Intel SFP+ transceiver seemingly high fail rate?

So over the past 3 months, I had 3 failures on SFP+ modules. Seems high to me…after the second one failed, I bought 5 spares. At about $15 a pop after tax, they’re not exactly cheap enough to be tossing one every month… Has anyone had similar experiences with used ebay SFP+ module? Should I just stay away from used modules and buy new? Any recommendations for replacement modules or are the models I have decent?

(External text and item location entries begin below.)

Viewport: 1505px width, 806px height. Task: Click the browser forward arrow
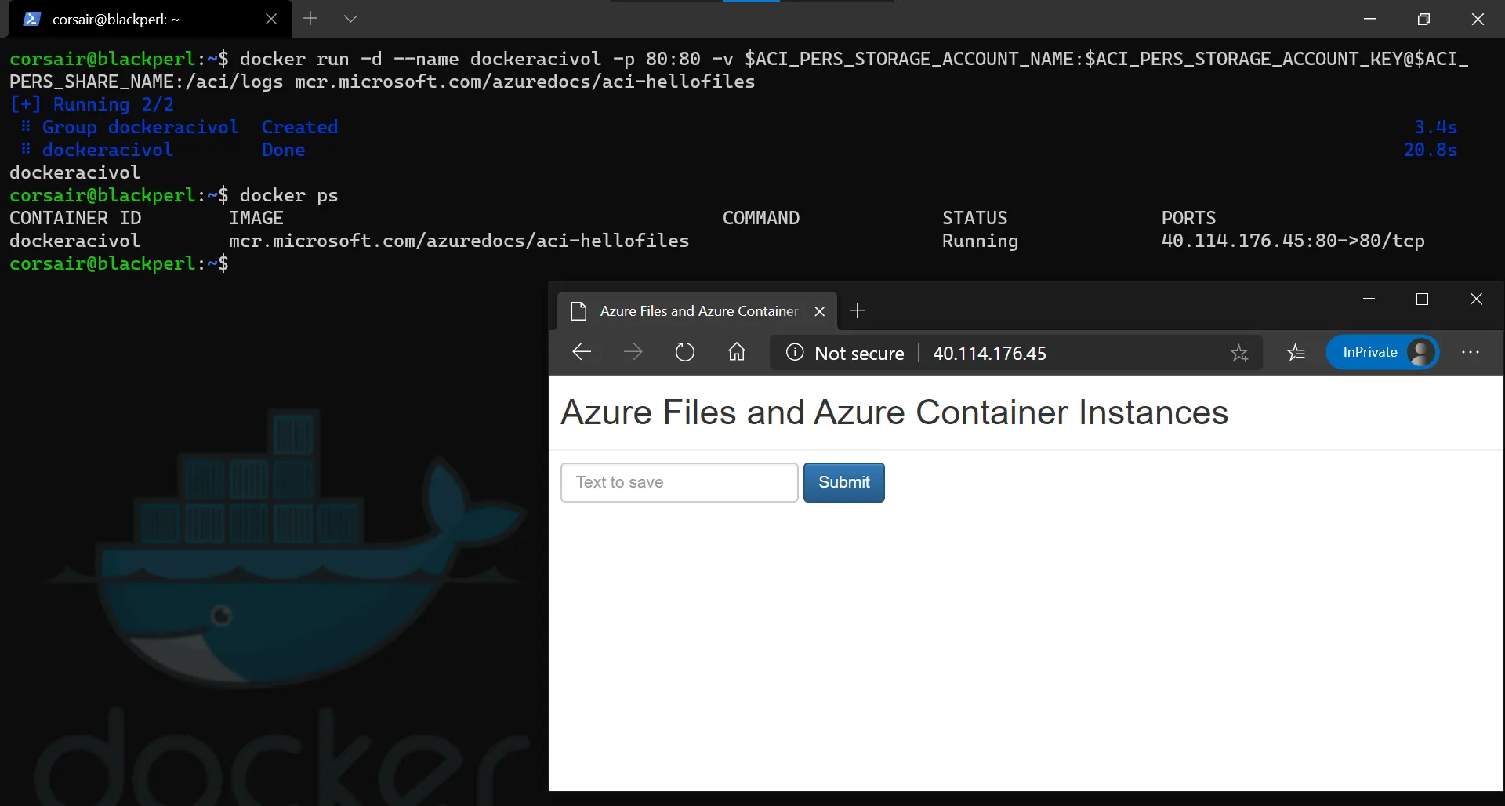pos(633,353)
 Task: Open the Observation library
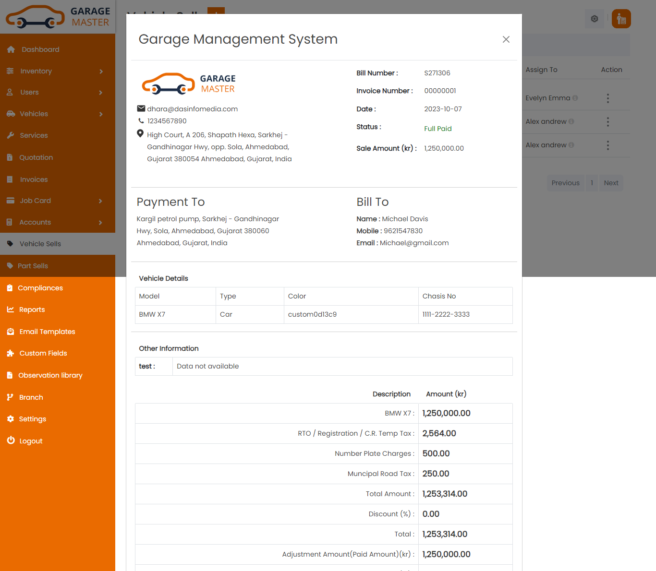click(50, 375)
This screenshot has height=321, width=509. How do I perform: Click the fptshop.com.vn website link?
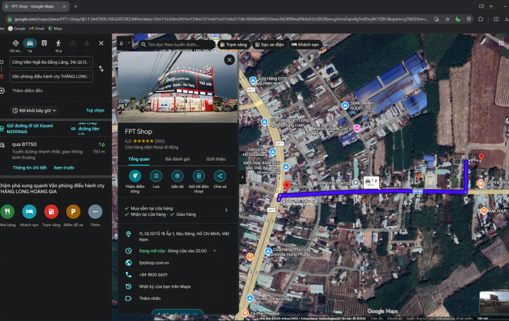click(155, 262)
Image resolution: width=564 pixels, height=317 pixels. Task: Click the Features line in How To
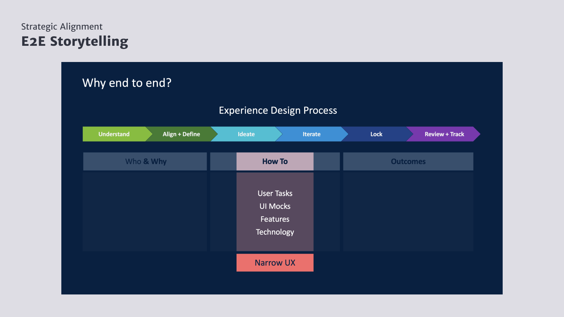(275, 219)
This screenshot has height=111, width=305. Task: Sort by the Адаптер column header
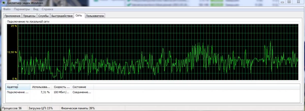(x=18, y=87)
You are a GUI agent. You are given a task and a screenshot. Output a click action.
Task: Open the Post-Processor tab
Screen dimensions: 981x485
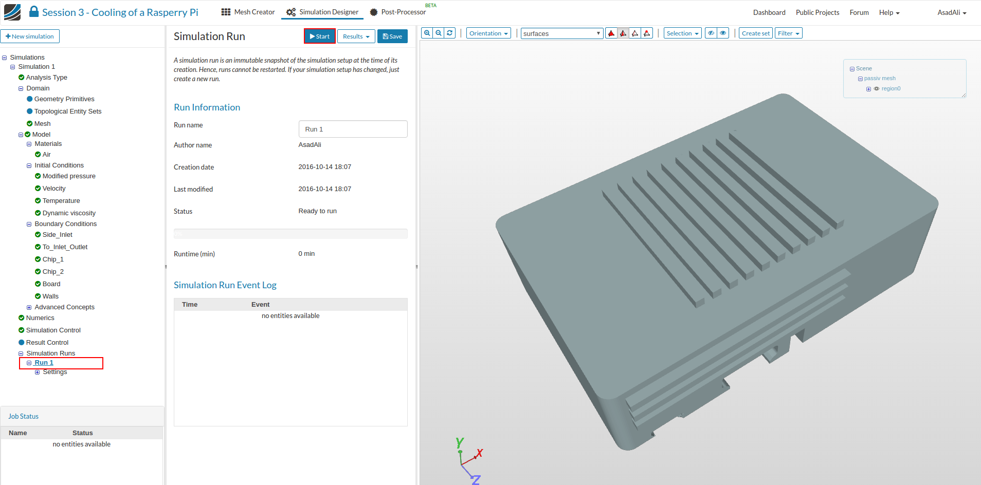(x=397, y=12)
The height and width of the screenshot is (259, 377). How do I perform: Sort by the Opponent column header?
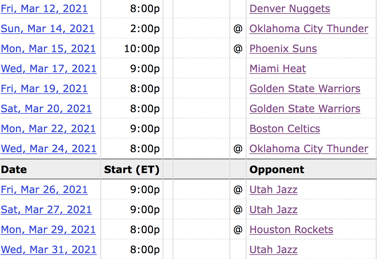click(277, 169)
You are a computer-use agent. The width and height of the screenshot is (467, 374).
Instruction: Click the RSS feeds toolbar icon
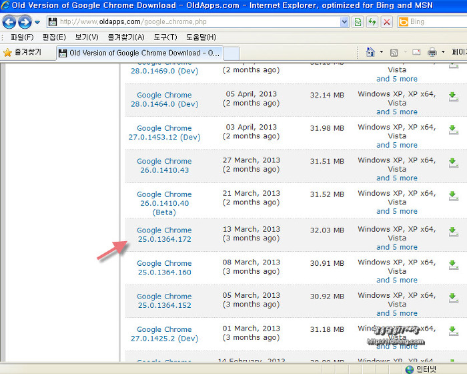click(x=394, y=52)
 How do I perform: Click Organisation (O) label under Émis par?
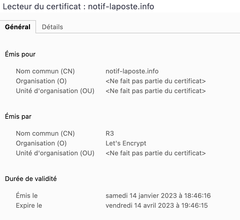[41, 143]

Is there an easy way to test a suspected failed module? I haven’t recycled the modules that failed yet in hopes that maybe they weren’t bad.

Hardware information…

Aruba S2500 PoE network switch.
Intel AFBR-703SDZ-IN2 SFP+ transceiver modules
Intel X520-DA2

Also I’m not entirely opposed to DAC cables… Just the way the rack is setup, they would be a real pain to run right now…plus I don’t currently have any :frowning:

Ouch, is it always the switch side? Is it always the same port? If yes it could be dirty switch power killing transceivers. fs.com has new modules for $20 a piece - they’re generic they just code them for whatever brand of device you need to use them in.

1 Like

Two failed switch side, one failed in the X520-DA2 on my PC.

I should mention that I am running 8 modules total. Initially I bought just 8. After 2 failures, I bought the other 5 and ran a second link to my TrueNAS box. The modules were from 2 sellers but identical model.

I will check out the site, thank you for that

I’m sorry you’re seeing such a high failure rate. If you do go looking for other brands and try to do some research on failure rate statistics on these parts I would be extremely skeptical of any reported numbers.

While working at a colo data center, I saw a lot of companies who’s troubleshooting steps when confronted with networking errors of any sort was:

  1. blame the cable
  2. blame the sfp
  3. repeat steps 1 and 2 in any order a few times
  4. do actual troubleshooting steps including checking if easily configurable software was configured properly.

I assume many manufacturers of switches and sfps will not take reports of high failure rates seriously when they know IT departments have habits like these.

1 Like

Are these 850nm OM3 or 1310 OS2 SFP’s?

Are they LR models?

Good advice. I am not 100% sure the modules completely failed. I am just not sure of a good way to test them without purchasing expensive equipment. I’m just using this in my home so not worth it. The configuration wasn’t changed. The link would just go down with activity lights unlit. As if I unplugged the fiber cable.

With the first issue, I tried the easiest thing first and worked my way up. I tried a warm boot then a full cold boot (shutdown and remove power). I then tried cleaning all of the optic connections with one of the LC clicking pens you can buy. After that I did a port swap on both the card and switch one at a time with no luck. I then swapped one module then the other. After swapping the switch side module, the connection came up immediately. The last few steps would have been a card swap, then a cable swap which I thankfully didn’t have to do…

1 Like

OM3 non LR.

0 reason for them to burn out faster… I got nothing, maybe poor ventilation?

1 Like

Maybe? I have the switch at top and front side of the rack. The switch is unmodified and only have optical modules. It is a side venting unit and the modules are warm but not hot. I can try to get some surface measurements if that could help.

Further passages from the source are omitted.